Instructions for the task.
Copy everything in the listing from the line containing "Click the folder icon of the wood group" down to the line containing "Action: tap(551, 360)", replacing "folder" with "directory" and changing nothing else. Omit the pictures.

Available data.
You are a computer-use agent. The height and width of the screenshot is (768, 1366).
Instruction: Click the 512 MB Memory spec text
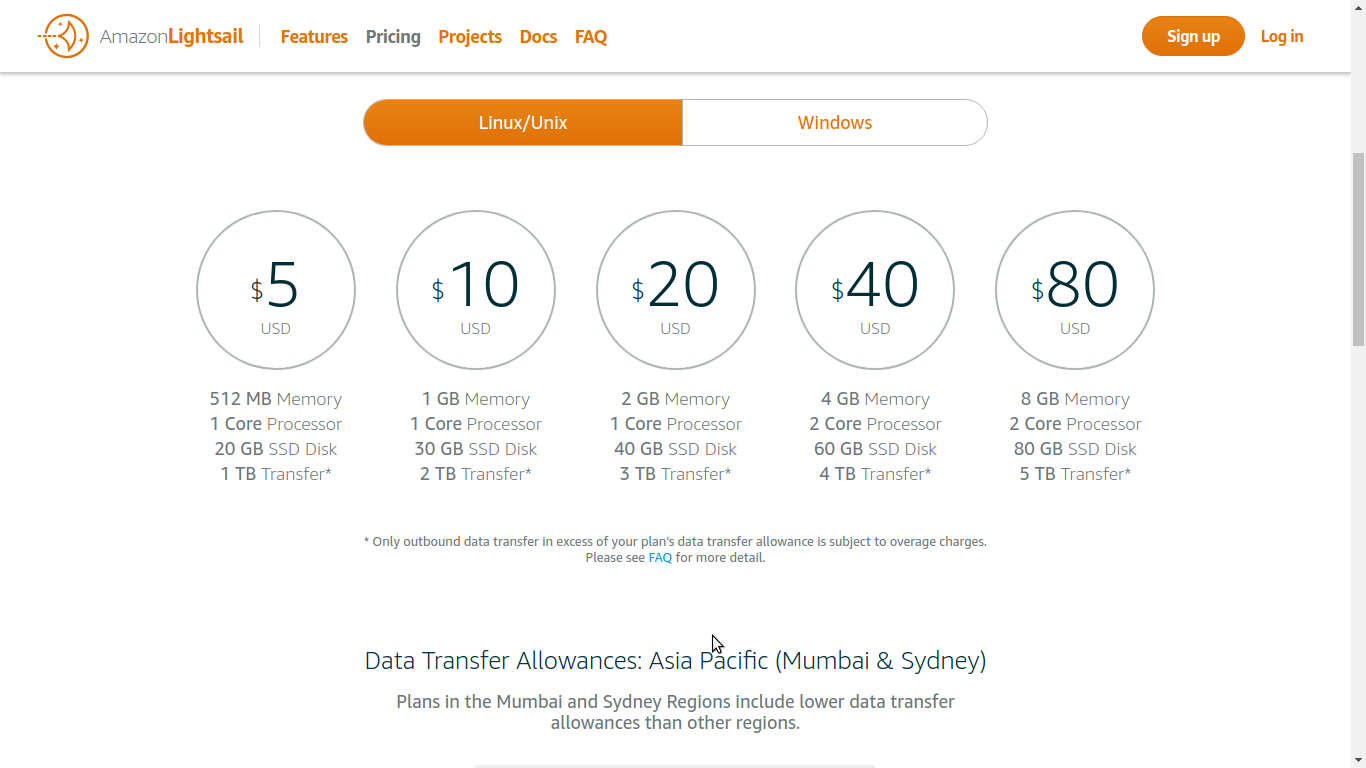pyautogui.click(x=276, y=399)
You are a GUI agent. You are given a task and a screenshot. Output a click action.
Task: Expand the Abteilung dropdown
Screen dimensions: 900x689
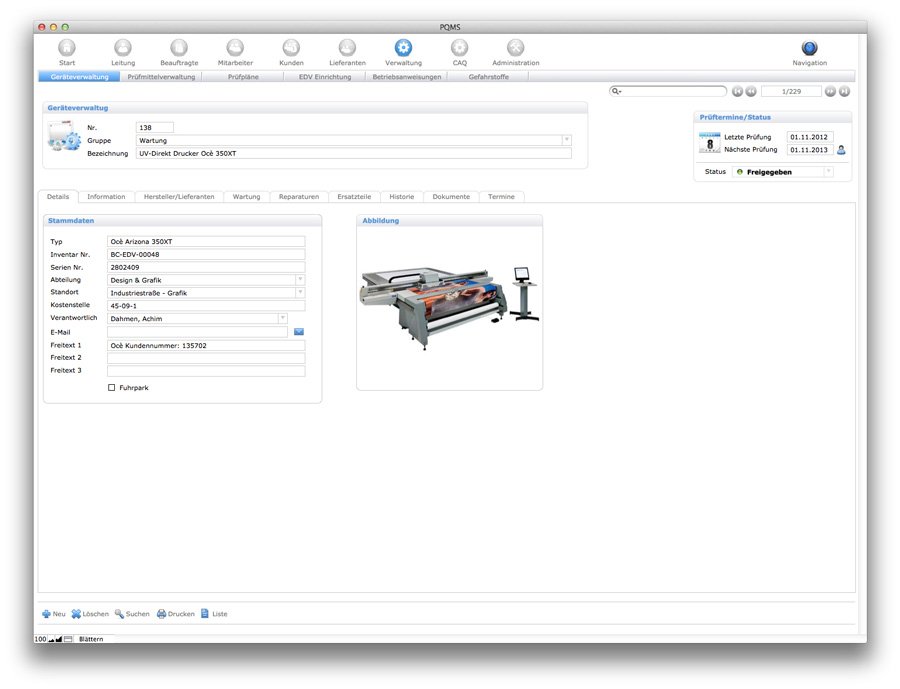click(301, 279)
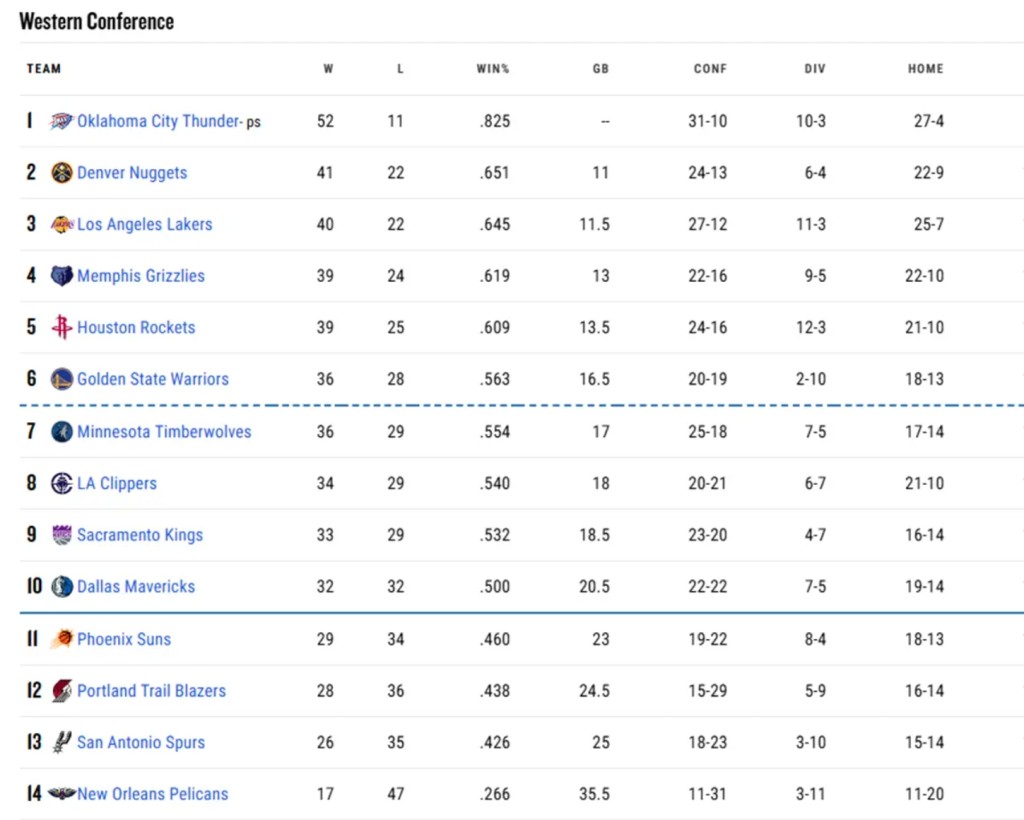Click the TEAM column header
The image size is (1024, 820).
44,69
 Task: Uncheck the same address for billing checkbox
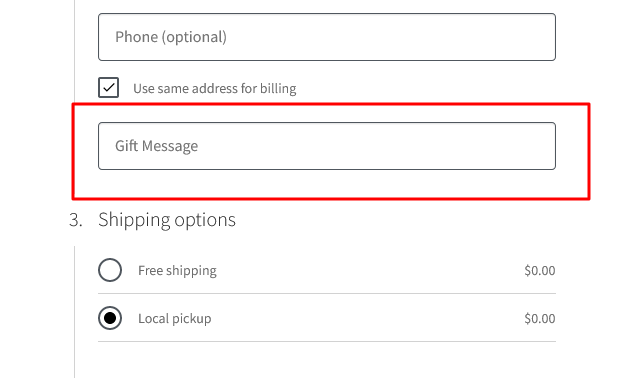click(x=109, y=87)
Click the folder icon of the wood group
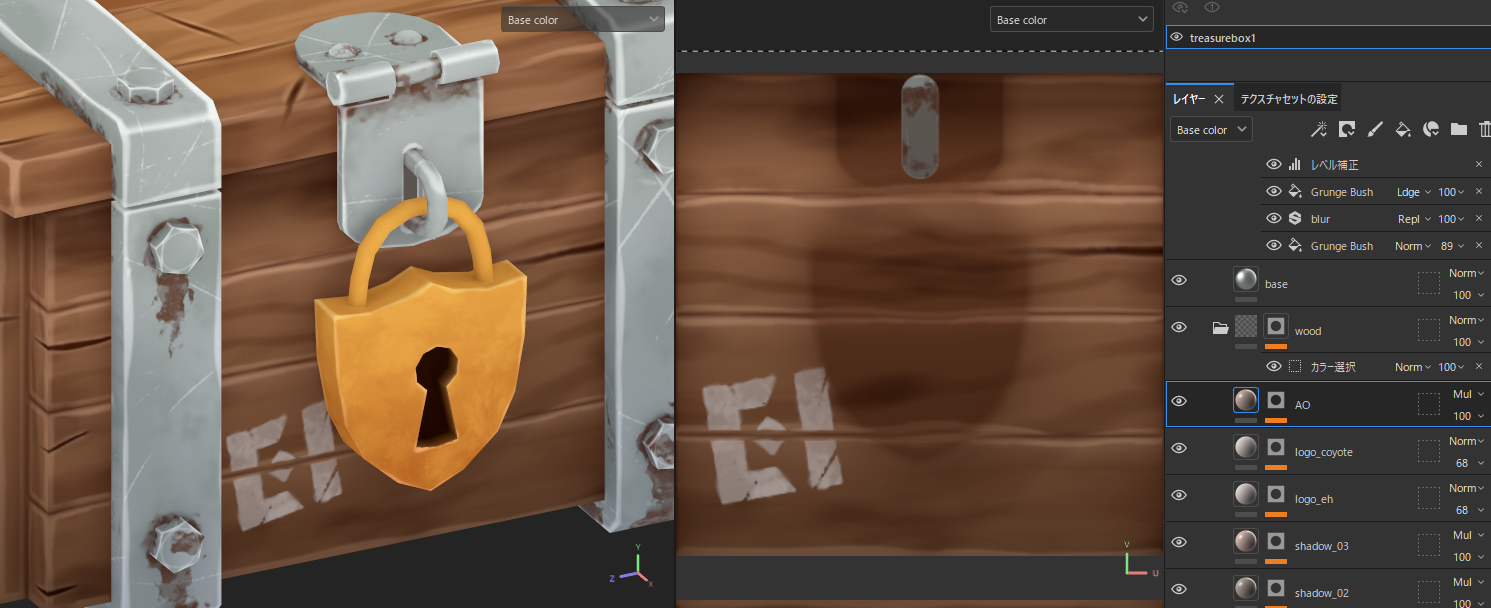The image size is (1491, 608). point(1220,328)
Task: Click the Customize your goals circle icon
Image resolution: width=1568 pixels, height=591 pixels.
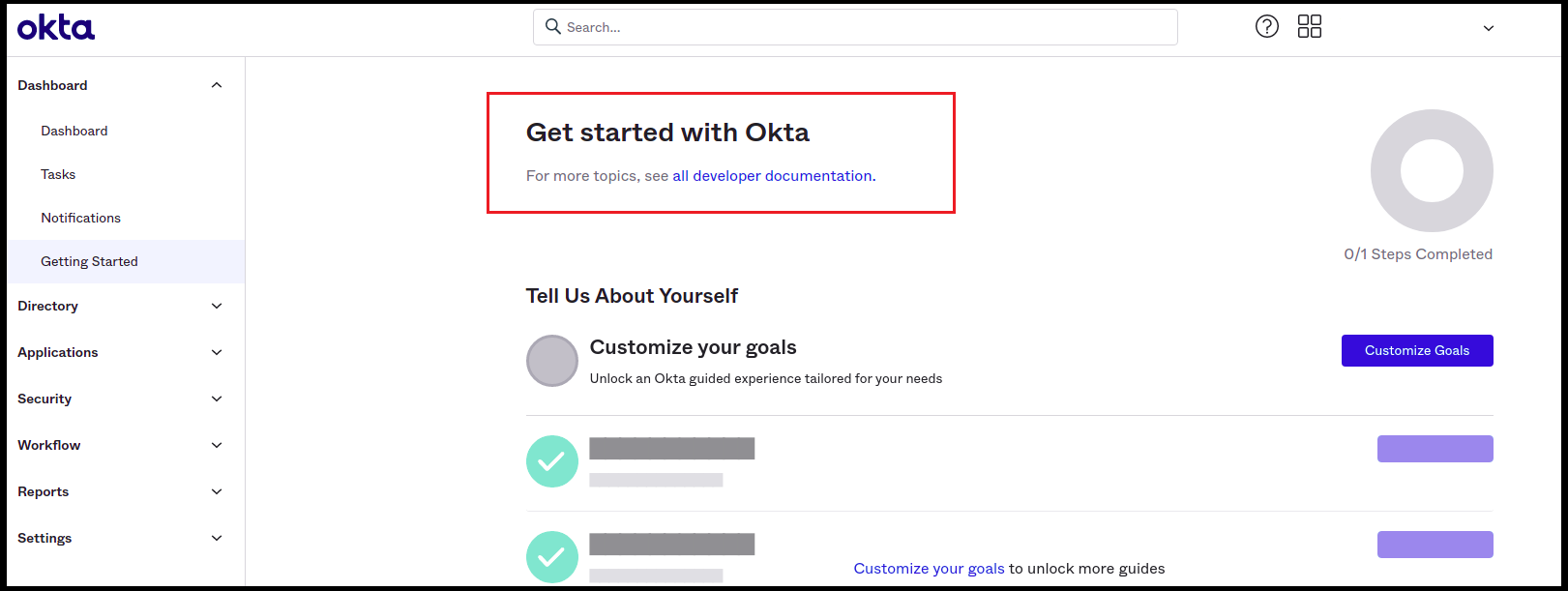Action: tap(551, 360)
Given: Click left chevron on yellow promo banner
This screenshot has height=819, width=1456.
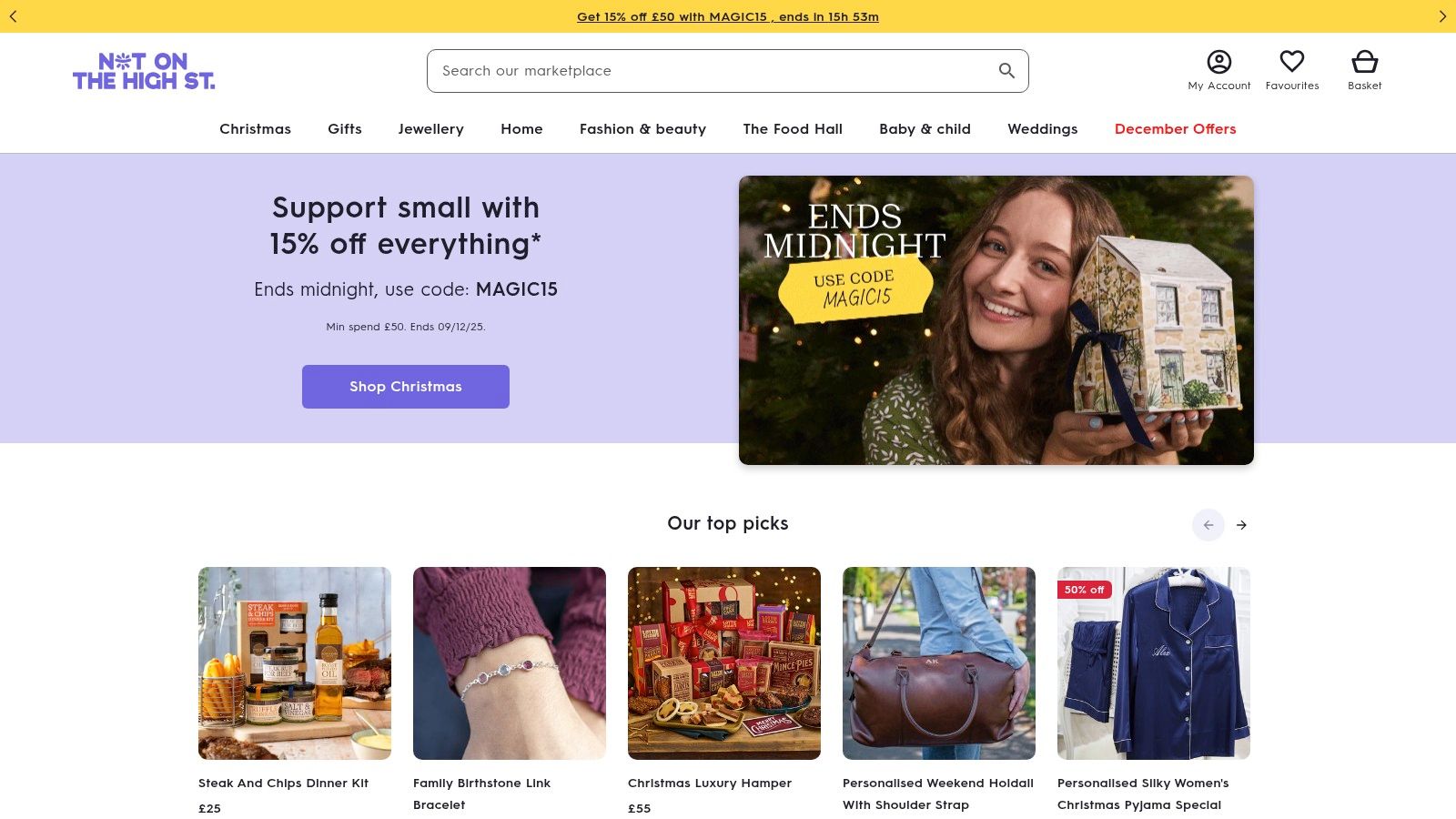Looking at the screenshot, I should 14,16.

Task response.
Click the directory icon of the wood group
The image size is (1491, 608). point(1220,328)
Task: Click the Customize your goals circle icon
Image resolution: width=1568 pixels, height=591 pixels.
Action: tap(551, 360)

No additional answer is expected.